[Stored records]
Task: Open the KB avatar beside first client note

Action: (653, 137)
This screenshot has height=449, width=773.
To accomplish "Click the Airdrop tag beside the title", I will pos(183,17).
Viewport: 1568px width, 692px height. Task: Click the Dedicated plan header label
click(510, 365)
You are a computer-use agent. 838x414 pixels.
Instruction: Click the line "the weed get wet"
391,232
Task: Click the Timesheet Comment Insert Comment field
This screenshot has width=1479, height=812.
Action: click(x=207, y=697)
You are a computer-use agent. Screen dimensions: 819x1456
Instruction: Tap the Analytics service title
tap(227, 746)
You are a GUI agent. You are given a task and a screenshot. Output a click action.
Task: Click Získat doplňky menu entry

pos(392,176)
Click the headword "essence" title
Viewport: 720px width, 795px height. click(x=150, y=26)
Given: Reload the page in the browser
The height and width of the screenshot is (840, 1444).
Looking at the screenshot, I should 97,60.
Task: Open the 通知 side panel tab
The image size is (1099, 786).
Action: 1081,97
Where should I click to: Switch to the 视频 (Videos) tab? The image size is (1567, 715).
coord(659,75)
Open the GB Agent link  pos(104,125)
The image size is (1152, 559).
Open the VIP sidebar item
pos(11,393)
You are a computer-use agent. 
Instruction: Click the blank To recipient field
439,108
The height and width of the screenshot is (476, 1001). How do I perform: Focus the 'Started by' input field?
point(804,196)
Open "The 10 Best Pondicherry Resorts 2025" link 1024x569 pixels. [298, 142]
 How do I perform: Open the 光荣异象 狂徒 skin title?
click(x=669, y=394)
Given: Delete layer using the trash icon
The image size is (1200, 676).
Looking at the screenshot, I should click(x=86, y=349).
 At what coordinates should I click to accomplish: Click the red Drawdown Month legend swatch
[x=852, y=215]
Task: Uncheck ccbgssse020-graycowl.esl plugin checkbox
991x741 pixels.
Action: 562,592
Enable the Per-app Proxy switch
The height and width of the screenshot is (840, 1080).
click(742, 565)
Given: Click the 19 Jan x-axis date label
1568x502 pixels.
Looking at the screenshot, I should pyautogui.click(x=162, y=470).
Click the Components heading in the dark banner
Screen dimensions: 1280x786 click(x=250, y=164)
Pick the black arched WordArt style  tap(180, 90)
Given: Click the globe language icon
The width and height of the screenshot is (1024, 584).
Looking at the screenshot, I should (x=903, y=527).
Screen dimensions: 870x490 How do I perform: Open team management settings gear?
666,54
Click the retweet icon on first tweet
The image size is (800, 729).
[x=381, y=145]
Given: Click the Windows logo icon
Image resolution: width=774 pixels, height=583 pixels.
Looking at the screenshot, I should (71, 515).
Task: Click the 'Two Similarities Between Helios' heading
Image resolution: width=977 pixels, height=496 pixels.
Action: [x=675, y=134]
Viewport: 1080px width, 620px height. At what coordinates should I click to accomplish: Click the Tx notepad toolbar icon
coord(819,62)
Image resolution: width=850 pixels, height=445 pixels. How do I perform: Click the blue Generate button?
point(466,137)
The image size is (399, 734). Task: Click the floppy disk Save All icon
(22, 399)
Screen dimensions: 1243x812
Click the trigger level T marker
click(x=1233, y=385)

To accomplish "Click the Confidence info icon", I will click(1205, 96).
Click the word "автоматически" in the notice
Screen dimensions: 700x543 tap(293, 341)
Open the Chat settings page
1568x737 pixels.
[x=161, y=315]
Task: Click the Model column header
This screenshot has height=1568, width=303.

Task item
Quote the data above from the line containing "Task: Click the Timesheet" to the line containing "Task: Uncheck ccbgssse020-graycowl.esl", inclusive, and stop.

Solution to the exercise
Task: Click the Timesheet Comment Insert Comment field
This screenshot has width=1479, height=812.
Action: click(x=207, y=697)
You are a computer-use agent. Screen dimensions: 819x1456
Instruction: Tap the Analytics service title
tap(227, 746)
You are a GUI agent. You are given a task and a screenshot. Output a click action.
Task: Click Získat doplňky menu entry

pos(392,176)
Click the headword "essence" title
Viewport: 720px width, 795px height. click(x=150, y=26)
Given: Reload the page in the browser
The height and width of the screenshot is (840, 1444).
Looking at the screenshot, I should 97,60.
Task: Open the 通知 side panel tab
The image size is (1099, 786).
Action: 1081,97
Where should I click to: Switch to the 视频 (Videos) tab? The image size is (1567, 715).
coord(659,75)
Open the GB Agent link  pos(104,125)
The image size is (1152, 559).
Open the VIP sidebar item
pos(11,393)
You are a computer-use agent. 
Instruction: Click the blank To recipient field
439,108
The height and width of the screenshot is (476, 1001). How do I perform: Focus the 'Started by' input field?
point(804,196)
Open "The 10 Best Pondicherry Resorts 2025" link 1024x569 pixels. [298, 142]
 How do I perform: Open the 光荣异象 狂徒 skin title?
click(x=669, y=394)
Given: Delete layer using the trash icon
The image size is (1200, 676).
Looking at the screenshot, I should click(x=86, y=349).
 At what coordinates should I click to accomplish: Click the red Drawdown Month legend swatch
[x=852, y=215]
Task: Uncheck ccbgssse020-graycowl.esl plugin checkbox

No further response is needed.